In November, amid the rash of health plan cancellations, former President Clinton said Obama should allow people to keep their current coverage.
“I personally believe, even if it takes a change in the law, the president should honor the commitment the federal government made to those people and let them keep what they got,” Clinton said at the time.
Allowing insurers to continue offering noncompliant health plans for several years would substantially alter the health insurance landscape under ObamaCare.
It would also undercut one rationale for the healthcare reform law.
Under the Affordable Care Act, health plans are required to offer 10 medical benefits that the Obama administration deems essential.
Some of the services are popular, such as prescription drug coverage, but others, such as maternity and pediatric care, have been criticized as expensive as well as being unnecessary for many policyholders, such as older people.
Nonetheless, the White House has consistently argued its requirements improve health insurance standards and shield consumers from unexpected costs associated with bare-bones policies.
“There are a number of Americans, fewer than 5 percent of Americans, who’ve got cut-rate plans that don’t offer real financial protection in the event of a serious illness or an accident,” Obama said in Boston in October.
“Remember, before the Affordable Care Act, these bad-apple insurers had free rein every single year to limit the care that you received, or use minor preexisting conditions to jack up your premiums or bill you into bankruptcy. So a lot of people thought they were buying coverage, and it turned out not to be so good.”
The new standards have also created a political mess for the White House by forcing insurance companies to cancel policies that do not comply.
The rush of cancellation letters last fall forced Obama to acknowledge that he had been wrong to promise that Americans could keep their plans under the reform. The administration later said that people with canceled plans could buy catastrophic policies once intended mainly for young people.
While the storm has quieted since the fall, Republicans are eager to note that many vulnerable Democrats also promised before ObamaCare passed that consumers could keep their plans.
“If you like the insurance that you have, you’ll be able to keep it,” Sen. Mary LandrieuMary LandrieuMedicaid rollback looms for GOP senators in 2020 Five unanswered questions after Trump's upset victory Pavlich: O’Keefe a true journalist MORE (D-La.) said on MSNBC’s “Hardball” in 2009.
Landrieu, a GOP target in her 2014 election, has since proposed a bill that would allow people in the individual market to keep their current policies as long as they continue to pay their premiums. Other vulnerable Senate Democrats back the legislation.
“When we passed the Affordable Care Act, we did so with the intention that if you liked your health plan, you could keep it,” Landrieu said in November. “A promise was made, and this legislation will ensure that this promise is kept.”
Health insurers are meeting in Washington, D.C., this week for two major conferences hosted by their trade group, America’s Health Insurance Plans.
Several sources said they had heard chatter about an extension but that the administration had not made efforts to discuss the possibility with industry officials.
“From a political standpoint, that’s expected,” said one source of the silence. “Nobody is surprised. It’s not like it’s our first time around.”
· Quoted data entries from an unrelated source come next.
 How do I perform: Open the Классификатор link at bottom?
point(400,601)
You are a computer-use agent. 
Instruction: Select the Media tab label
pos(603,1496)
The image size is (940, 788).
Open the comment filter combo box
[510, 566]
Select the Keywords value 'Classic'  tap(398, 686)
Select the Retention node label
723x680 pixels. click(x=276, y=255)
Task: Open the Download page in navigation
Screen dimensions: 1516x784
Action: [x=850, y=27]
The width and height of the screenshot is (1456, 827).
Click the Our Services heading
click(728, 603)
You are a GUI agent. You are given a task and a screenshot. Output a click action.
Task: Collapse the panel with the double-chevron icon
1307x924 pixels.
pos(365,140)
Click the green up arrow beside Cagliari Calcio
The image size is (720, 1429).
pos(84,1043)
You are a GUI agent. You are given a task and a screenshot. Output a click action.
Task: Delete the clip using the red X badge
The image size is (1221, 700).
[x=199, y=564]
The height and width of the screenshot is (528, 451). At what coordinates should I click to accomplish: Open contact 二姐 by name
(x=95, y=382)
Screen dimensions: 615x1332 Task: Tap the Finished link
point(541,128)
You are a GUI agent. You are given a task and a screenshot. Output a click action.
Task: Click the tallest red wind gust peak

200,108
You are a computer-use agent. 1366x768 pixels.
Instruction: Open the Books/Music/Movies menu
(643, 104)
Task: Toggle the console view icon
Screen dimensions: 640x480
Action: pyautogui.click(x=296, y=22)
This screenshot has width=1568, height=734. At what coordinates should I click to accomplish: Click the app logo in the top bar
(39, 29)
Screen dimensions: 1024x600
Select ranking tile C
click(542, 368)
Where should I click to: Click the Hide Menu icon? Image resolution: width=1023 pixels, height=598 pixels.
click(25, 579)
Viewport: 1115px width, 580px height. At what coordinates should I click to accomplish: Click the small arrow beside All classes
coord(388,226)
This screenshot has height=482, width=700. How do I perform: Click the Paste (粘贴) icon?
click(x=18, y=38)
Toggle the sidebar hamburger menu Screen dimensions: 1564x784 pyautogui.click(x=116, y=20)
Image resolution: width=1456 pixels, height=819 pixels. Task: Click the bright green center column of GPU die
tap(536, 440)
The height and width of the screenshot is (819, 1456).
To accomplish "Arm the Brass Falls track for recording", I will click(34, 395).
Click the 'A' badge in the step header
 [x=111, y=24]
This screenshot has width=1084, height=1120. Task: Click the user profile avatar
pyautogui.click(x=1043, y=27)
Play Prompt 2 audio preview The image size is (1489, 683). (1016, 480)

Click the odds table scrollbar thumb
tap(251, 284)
The industry has been the subject of a variety of delays and extensions in ObamaCare’s rollout over the past five months.
One company executive complained that the White House’s tendency to shift deadlines makes it hard to price health policies accurately.
“These continual delays, these stops and starts, make it very difficult because we set rates based on predictive modeling,” the executive said.
“When you change the rules, it has a detrimental impact on your ability to calculate your risk pool and your prices.”